The output of the query looks something like this (click to enlarge):

Now that we have our data ready, we can visualize and interrogate it further in Tableau or R.

5. Visualizing funnel analysis with Tableau

First, create a new data source in Tableau, and execute the above query to pull the required data from Snowplow into Tableau.

Tableau assumes that domain_sessionidx is a metric - drag it from the “Measures” pane to the “Dimensions pane” to set Tableau straight.
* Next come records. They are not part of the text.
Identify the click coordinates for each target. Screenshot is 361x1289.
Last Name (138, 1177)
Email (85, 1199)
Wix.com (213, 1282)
Next let’s create a single dimension to capture how far in the funnel each visit is. Create another calcualted field, and enter the following in the formula window:

IF([tr_total] > 0) THEN '5. Order complete'
ELSEIF ([number_of_clicks_on_paypal_button] > 0) THEN '4. Checkout finished'
ELSEIF ([start_checkout] > 0) THEN '3. Started checkout'
ELSEIF ([number_of_add_to_baskets] > 0) THEN '2. Added product(s) to basket'
ELSE '1. Visit' END

This field categorises each session by how far in the funnel the user progressed. Call this field ‘Funnel’ and save it.

Now we can plot how the funnel has changed over time, for example. Drag ‘Funnel’ to the Rows shelf, drag ‘tstamp’ to the columns shelf, set ‘tstamp’ to the desired time period (e.g. months). Then drag the ‘Number of Records’ measure into the table. (Remember - for our data set - each record represents one session.)

To make it easier to compare funnels between time periods, let’s plot percentages of visits rather than actual numbers. Click on the measure ‘SUM(Number of Records)’, select ‘Add Table Calculation’ from the drop down and select ‘Calculation Type: Percent of Total’ and ‘Summarize the values from: Table (Down)’. Your data set should look something like this:

We can now plot the results using a stacked bar graph. Click on the stacked bar icon in the ‘Show Me’ toolbar to do this:

Note: in the above graph we’ve editted the y-axis so instead of extending from 0-100%, it extends from 0-10%, to make it easier to read.

The above graph is clear to read. It tells a worrying story: conversion rates on Psychic Bazaar have dropped since a peak in January 2013.

1 Like

It is a quite detailed post. However, there are several problems in this analysis. First, there is no order limit to user actions in the example SQL. Second, it is possible that a user made several orders (or complete goal several times), and that could form a funnel with “inverse big” end. Finally, it is unlikely to know why some users failed to finish the workflow with such SQL query.